BST Inorder Successor in DSA Javascript - Time & Space Complexity

We want to understand how the time needed to find the inorder successor in a Binary Search Tree changes as the tree grows.

How does the number of steps grow when the tree has more nodes?

Analyze the time complexity of the following code snippet.

function inorderSuccessor(root, p) {
  if (p.right) {
    let curr = p.right;
    while (curr.left) curr = curr.left;
    return curr;
  }
  let successor = null;
  let curr = root;
  while (curr) {
    if (p.val < curr.val) {
      successor = curr;
      curr = curr.left;
    } else {
      curr = curr.right;
    }
  }
  return successor;
}
    

This code finds the next bigger node (inorder successor) of a given node in a BST.

Identify the loops, recursion, array traversals that repeat.

• Primary operation: Traversing down the tree nodes using while loops.
• How many times: At most, the number of steps equals the height of the tree.
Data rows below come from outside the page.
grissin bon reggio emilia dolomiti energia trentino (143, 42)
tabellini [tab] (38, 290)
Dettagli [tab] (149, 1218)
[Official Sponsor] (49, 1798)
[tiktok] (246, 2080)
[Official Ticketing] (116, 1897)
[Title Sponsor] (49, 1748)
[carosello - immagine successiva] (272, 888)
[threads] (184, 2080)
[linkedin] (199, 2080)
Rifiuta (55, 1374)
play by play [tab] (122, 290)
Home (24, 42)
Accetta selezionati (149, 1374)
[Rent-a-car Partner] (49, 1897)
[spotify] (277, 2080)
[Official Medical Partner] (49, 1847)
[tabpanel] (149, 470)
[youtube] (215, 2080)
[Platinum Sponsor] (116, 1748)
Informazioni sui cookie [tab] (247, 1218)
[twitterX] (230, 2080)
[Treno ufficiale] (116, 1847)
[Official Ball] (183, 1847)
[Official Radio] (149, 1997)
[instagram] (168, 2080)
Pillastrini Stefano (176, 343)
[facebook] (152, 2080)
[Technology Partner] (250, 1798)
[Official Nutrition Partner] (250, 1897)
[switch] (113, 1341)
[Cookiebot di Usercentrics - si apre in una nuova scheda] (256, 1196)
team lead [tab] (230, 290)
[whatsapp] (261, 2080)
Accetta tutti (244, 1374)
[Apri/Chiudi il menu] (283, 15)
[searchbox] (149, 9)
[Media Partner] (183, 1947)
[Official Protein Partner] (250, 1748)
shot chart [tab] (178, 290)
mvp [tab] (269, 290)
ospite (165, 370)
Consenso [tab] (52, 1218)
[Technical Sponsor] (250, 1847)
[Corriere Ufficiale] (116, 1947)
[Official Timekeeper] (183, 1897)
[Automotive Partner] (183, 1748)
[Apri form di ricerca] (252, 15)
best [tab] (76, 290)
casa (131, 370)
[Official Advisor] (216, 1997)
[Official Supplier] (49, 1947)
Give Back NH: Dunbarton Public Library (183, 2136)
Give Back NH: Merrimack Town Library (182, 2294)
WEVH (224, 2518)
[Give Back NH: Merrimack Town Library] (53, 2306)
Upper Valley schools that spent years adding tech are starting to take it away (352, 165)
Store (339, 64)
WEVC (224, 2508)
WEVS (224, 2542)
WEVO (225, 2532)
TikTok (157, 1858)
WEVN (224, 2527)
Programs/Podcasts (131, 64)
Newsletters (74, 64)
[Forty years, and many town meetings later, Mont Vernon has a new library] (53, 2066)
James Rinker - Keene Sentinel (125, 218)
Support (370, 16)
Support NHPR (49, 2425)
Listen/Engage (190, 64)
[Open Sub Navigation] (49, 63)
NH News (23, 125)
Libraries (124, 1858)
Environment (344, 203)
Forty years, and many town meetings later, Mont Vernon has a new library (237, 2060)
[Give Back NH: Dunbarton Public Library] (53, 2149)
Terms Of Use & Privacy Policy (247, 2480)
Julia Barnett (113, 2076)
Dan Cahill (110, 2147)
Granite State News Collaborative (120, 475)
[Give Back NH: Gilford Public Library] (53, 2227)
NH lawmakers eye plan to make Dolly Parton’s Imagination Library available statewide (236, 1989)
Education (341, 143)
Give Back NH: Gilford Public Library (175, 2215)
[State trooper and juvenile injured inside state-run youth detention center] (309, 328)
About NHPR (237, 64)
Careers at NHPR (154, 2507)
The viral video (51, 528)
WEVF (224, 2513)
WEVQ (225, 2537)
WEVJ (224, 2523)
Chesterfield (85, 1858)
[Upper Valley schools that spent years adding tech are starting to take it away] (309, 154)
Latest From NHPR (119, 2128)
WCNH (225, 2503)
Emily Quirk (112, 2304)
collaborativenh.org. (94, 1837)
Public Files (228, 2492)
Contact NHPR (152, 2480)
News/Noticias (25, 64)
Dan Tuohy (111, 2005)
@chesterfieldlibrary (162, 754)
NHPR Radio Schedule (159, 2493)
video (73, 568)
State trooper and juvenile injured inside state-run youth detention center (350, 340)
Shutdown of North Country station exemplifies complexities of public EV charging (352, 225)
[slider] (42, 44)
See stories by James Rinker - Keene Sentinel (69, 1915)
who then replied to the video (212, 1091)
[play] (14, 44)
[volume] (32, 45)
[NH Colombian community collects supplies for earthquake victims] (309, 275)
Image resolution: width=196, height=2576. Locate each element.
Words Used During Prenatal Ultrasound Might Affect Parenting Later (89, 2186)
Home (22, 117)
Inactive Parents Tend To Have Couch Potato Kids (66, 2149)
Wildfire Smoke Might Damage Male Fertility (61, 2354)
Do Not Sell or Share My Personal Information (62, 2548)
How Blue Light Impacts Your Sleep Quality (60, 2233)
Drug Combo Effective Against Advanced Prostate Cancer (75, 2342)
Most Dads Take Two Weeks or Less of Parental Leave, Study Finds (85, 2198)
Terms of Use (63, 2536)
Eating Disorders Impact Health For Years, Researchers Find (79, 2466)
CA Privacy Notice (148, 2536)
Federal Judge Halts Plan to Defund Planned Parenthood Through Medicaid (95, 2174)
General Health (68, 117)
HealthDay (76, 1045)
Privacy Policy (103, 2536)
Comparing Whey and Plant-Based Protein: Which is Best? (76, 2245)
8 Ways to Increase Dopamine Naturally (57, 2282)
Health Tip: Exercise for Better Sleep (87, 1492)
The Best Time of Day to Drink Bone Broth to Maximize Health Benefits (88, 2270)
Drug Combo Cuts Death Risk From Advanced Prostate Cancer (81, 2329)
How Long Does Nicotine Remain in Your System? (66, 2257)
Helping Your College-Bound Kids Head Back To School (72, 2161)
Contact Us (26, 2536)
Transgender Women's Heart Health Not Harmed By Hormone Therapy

As the tree grows, the height usually grows too, so the steps increase roughly with the height.

Input Size (n)	Approx. Operations (height)
10	About 3 to 4 steps
100	About 6 to 7 steps
1000	About 9 to 10 steps

Pattern observation: The number of steps grows slowly, roughly proportional to the tree height, which is often much smaller than total nodes.

Time Complexity: O(h)

This means the time depends on the height of the tree, not the total number of nodes.
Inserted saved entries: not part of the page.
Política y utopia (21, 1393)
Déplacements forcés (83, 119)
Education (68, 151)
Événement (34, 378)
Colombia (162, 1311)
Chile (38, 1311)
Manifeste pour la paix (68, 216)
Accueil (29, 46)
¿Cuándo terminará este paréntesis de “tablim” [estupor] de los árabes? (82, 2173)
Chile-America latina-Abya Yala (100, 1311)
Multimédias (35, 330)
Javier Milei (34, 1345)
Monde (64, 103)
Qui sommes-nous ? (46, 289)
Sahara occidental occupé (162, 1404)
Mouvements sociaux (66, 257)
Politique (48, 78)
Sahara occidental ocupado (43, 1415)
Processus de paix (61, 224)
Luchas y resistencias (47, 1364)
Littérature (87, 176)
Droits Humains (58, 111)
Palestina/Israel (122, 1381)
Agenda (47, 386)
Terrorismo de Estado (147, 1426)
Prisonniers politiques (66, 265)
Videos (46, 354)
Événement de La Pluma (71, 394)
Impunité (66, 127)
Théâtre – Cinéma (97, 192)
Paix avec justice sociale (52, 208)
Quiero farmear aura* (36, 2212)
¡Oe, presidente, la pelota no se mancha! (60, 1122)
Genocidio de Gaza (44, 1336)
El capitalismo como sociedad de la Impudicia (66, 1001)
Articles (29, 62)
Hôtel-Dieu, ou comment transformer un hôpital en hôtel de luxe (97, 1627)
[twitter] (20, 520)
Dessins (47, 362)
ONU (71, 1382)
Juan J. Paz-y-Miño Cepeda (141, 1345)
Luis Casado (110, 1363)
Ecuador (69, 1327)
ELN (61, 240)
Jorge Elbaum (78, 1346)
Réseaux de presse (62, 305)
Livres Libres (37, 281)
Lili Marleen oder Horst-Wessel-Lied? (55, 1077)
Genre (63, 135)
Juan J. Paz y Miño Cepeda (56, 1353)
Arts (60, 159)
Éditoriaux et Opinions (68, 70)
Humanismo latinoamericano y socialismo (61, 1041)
[X] Wrong: "Finding the inorder successor always takes time proportional to the total number of nodes."

[OK] Correct: The search only follows a path down the tree, so it depends on the height, not all nodes.

Understanding this helps you explain how tree shape affects search speed, a key skill for working with trees in real problems.

"What if the BST is balanced versus completely unbalanced? How would the time complexity change?"